Group dynamics become paramount in survival situations.  Communicate effectively to work together, and the sum is far greater than its parts. On the other hand, miscommunication leading to disfunctionality can literally cripple the strongest crew.  We awoke in the morning with a fractured group that did not believe in its leaders, who were not listening to their followers.  So my lovely lady and myself endeavored to promote communication and synergy among our elements.  We began with the suggestion of making a mental map of the region through which we had wandered.

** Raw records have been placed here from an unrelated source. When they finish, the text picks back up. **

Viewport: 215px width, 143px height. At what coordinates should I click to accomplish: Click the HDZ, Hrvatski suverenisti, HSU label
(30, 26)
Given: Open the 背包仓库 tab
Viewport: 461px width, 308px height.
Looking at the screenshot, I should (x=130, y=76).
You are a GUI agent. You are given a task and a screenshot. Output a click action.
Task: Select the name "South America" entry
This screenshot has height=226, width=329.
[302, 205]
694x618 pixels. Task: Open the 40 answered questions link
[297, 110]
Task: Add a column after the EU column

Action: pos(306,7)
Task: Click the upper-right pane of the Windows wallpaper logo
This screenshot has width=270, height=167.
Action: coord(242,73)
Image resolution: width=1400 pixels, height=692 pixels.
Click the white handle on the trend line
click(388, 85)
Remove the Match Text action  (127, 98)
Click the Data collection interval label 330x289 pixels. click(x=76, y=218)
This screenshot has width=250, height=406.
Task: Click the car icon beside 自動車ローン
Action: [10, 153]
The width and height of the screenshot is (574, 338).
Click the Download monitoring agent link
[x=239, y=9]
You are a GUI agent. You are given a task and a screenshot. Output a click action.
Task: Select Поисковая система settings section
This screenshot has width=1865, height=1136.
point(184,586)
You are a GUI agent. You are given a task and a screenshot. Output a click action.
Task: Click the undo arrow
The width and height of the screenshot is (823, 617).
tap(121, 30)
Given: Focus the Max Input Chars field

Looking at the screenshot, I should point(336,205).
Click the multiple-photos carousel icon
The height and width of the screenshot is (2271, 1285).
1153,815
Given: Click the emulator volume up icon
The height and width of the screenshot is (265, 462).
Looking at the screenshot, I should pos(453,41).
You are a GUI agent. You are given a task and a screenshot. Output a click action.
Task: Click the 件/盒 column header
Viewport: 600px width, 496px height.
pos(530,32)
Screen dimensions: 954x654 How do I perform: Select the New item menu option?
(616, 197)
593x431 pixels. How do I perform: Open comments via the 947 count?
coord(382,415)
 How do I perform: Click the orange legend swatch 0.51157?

A mental map, committed to form by drawing on paper, becomes a very tangible piece of communication.  When a number of them appear, disparate geographic ideas become part of a group's mental map.  That is not to say that the group's mental map is necessarily reflective of the geographic reality.  But in a situation like this, the geographic reality is truly not as important as the group's idea of reality.  No one will get out alive unless the group works together.  The group cannot work together unless it has a commonly agreed upon reality.  If each member has a different mental map, a different reality, than each member will react differently when faced with new information, like a trail or a water source or an informative view point.

So we made mental maps in a sketchbook that I happened to be carrying.  Reinhold, Boone and my girlfriend all drew legible, useful maps.  And it turned out that they were remarkably similar.  Which was really cool.  Now, time for a gameplan.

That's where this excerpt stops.